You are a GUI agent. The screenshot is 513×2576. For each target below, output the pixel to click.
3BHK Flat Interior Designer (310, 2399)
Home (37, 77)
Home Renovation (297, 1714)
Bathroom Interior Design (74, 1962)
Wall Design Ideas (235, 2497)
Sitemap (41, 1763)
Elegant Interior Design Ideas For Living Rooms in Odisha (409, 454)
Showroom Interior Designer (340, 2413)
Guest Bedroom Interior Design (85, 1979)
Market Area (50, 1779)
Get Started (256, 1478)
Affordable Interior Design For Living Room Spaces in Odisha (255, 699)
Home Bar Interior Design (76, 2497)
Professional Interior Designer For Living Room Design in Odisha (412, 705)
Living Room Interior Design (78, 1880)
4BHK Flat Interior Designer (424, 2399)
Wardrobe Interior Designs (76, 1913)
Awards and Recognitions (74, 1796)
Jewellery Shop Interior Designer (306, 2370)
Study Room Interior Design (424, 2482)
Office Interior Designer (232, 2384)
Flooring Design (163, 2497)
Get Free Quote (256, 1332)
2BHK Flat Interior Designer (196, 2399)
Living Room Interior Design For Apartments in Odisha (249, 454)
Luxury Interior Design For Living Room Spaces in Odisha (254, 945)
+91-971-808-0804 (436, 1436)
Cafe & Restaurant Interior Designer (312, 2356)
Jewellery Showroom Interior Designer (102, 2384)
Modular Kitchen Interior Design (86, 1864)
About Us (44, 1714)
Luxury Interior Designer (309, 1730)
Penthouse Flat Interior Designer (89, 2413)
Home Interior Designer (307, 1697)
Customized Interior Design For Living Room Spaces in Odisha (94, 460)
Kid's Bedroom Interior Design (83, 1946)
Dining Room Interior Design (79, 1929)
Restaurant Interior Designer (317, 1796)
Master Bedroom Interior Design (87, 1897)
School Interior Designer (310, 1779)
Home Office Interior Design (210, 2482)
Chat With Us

★ ★ ★ ★ ★ ★ ★

## STATED GOAL
Lay out the records as a two-column CSV with the header columns "label" and "coordinates", one row per record, starting at the line containing "Affordable Interior Design" and ending at the line containing "Wardrobe Interior Designs (76, 1913)". Put each value in its own quoted field and turn any line breaks into spaces.

## EXERCISE RESPONSE
label,coordinates
"Affordable Interior Design For Living Room Spaces in Odisha","(255, 699)"
"Home Bar Interior Design","(76, 2497)"
"Professional Interior Designer For Living Room Design in Odisha","(412, 705)"
"Living Room Interior Design","(78, 1880)"
"4BHK Flat Interior Designer","(424, 2399)"
"Wardrobe Interior Designs","(76, 1913)"